- Associated Press - Thursday, September 28, 2017

TOPEKA, Kan. (AP) - Most members of Kansas’ congressional delegation say they support a proposed federal tax code revision being developed by House and Senate Republicans and supported by President Donald Trump.

U.S. Sens. Pat Roberts and Jerry Moran and Reps. Ron Estes, Lynn Jenkins and Roger Marshall all said Wednesday they back legislation that would reduce the corporate income tax rate from 35 to 20 percent. It also would reduce the top individual income tax rate from 39 percent to 35 percent.

A representative for Rep. Kevin Yoder didn’t immediately return a request for comment on the tax proposal.

None of the members’ statements discussed how the tax bill would affect the federal deficit, The Topeka Capital-Journal reported.

“There is widespread, bipartisan agreement on the need for tax reform,” Roberts said. “We ought to put aside partisan obstructionism and take action on something in which a majority of Americans agree.”

Jenkins, who represents Topeka and eastern Kansas outside the Kansas City area, said Kansans should not compare the proposal to a recent Kansas law that exempted owners of limited-liability companies from state income tax. State lawmakers this year rescinded the tax exemption, which was pushed by Gov. Sam Brownback. Critics said it contributed to the state’s budget deficits.

“While some may try to compare this tax reform framework to what was tried in Kansas, the truth is these two reforms could not be more different,” Jenkins said. “In terms of pass-through businesses, Congress will lower the rate to 25 percent - not 0 percent.”

Marshall, representing western Kansas, said the most common complaint he hears about the existing tax code is that it is too complex.

“With this in mind, we aim to make it possible to file your taxes on a postcard,” he said.

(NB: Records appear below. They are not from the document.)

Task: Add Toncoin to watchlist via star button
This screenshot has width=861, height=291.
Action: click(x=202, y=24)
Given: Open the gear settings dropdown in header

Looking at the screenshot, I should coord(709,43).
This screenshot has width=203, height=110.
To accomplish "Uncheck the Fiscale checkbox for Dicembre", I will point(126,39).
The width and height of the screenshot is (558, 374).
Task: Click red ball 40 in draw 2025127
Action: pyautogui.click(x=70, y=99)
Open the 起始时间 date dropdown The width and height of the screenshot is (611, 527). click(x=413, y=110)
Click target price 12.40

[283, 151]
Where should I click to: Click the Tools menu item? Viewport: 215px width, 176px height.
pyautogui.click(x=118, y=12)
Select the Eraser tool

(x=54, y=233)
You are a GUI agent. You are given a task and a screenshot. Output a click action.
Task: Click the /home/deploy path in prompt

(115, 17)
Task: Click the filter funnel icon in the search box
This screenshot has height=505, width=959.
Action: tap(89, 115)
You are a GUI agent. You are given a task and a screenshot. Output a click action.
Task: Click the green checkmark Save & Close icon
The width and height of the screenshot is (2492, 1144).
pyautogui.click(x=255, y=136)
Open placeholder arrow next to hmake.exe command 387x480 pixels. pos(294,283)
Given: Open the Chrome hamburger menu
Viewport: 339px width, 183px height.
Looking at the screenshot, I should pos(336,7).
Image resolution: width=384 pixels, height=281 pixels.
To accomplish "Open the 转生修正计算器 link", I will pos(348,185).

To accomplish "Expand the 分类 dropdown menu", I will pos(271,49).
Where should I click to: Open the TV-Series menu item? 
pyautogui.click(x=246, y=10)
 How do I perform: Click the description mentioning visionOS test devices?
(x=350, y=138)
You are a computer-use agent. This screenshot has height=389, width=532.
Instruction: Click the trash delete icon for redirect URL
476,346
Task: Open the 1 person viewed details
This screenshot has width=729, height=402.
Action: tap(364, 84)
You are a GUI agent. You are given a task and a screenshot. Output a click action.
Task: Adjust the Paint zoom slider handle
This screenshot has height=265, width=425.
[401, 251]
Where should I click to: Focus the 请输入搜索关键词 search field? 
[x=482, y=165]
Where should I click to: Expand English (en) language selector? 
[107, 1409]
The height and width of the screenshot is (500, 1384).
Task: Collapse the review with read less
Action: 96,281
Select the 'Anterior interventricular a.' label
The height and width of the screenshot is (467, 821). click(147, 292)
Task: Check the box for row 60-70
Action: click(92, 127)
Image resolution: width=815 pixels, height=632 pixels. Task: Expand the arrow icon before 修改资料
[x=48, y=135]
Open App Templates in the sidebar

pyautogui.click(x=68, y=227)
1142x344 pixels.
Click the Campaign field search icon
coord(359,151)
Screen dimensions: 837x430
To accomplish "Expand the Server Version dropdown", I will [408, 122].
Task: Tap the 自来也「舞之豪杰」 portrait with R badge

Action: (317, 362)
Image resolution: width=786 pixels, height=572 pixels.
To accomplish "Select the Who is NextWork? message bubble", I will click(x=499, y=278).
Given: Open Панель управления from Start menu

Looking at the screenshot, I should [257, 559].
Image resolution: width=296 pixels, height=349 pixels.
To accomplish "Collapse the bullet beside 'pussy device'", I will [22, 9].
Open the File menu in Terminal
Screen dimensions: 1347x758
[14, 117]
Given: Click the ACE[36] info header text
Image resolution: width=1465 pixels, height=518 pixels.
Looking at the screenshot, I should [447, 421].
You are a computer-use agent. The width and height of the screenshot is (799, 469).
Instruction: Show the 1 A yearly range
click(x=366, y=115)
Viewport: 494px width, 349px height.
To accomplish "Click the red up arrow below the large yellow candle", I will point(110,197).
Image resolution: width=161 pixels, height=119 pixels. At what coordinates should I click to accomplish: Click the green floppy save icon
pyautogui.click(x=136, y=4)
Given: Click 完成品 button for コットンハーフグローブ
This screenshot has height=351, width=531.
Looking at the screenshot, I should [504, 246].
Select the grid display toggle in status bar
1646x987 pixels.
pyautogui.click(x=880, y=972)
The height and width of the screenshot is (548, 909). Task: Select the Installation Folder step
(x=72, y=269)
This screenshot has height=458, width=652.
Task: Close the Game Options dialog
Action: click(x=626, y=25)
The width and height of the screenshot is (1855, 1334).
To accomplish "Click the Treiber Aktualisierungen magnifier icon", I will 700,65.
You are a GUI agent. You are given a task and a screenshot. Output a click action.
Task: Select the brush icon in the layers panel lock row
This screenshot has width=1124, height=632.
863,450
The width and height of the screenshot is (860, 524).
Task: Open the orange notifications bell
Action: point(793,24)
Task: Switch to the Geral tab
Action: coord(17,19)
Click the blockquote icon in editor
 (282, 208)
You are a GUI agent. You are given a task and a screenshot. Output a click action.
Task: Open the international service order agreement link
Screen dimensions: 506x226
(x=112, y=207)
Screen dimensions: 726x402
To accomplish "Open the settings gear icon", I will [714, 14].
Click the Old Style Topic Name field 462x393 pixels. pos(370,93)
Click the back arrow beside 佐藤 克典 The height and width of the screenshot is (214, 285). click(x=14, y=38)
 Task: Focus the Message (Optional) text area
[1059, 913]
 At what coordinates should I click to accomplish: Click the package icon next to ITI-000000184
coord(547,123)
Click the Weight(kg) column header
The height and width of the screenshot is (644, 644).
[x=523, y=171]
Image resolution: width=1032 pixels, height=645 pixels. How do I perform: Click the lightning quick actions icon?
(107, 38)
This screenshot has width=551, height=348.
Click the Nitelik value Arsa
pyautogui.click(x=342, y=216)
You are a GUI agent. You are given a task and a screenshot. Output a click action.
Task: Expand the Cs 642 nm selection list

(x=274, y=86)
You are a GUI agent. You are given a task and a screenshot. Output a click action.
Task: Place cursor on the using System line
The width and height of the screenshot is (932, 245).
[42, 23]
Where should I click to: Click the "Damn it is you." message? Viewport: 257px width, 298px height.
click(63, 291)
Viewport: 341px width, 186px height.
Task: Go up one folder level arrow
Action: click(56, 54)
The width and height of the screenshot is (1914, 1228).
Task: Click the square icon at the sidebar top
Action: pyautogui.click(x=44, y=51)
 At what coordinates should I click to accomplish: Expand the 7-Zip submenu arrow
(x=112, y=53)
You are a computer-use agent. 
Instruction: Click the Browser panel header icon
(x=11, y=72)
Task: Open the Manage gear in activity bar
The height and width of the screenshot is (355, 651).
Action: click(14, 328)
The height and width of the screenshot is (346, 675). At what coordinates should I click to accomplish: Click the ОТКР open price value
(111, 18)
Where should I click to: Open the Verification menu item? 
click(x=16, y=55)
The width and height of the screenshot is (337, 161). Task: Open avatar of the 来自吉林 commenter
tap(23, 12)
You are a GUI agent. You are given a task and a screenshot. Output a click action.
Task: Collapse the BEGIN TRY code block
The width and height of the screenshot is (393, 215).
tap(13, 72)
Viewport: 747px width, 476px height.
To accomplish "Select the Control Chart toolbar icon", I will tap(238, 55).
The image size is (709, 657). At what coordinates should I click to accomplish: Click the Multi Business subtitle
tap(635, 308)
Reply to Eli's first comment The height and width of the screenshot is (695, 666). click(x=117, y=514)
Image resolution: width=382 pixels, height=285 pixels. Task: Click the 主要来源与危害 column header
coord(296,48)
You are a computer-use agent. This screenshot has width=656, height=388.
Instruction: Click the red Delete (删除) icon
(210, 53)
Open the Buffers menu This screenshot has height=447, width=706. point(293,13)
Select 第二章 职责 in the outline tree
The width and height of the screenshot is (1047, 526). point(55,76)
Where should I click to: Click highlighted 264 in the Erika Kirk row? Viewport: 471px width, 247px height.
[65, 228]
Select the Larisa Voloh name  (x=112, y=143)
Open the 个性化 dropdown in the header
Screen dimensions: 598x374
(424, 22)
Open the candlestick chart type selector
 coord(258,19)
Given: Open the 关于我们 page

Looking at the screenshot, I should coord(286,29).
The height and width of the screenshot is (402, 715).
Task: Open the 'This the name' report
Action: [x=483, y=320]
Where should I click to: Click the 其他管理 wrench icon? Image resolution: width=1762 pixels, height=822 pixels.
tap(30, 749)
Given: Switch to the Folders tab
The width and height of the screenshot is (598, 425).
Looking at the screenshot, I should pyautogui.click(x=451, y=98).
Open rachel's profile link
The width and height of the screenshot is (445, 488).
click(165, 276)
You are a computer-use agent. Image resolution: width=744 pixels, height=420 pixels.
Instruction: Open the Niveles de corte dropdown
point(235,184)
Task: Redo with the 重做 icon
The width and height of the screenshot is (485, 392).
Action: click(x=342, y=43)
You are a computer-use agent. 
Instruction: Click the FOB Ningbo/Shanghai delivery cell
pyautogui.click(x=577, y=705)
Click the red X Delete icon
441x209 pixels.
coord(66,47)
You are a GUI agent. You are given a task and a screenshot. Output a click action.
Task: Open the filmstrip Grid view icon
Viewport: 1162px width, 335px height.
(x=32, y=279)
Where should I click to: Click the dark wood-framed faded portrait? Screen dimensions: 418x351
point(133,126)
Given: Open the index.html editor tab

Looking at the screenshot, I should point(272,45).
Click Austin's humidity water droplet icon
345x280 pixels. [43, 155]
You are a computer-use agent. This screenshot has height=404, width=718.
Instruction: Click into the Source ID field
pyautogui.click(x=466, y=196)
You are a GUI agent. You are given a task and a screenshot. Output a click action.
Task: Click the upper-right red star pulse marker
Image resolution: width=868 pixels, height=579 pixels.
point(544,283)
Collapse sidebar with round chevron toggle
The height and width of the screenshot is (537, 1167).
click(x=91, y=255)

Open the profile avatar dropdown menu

Estes, who represents southcentral Kansas including Wichita, said the tax proposal would deliver higher wages and better jobs for American workers and allow people to save more for retirement or college, he said.

Moran in a statement Wednesday called the tax proposal a “first step” toward creating a fairer and simpler tax code, improving the economy and creating new jobs.

“I look forward to working with my colleagues and the Administration on this tax reform framework,” he said.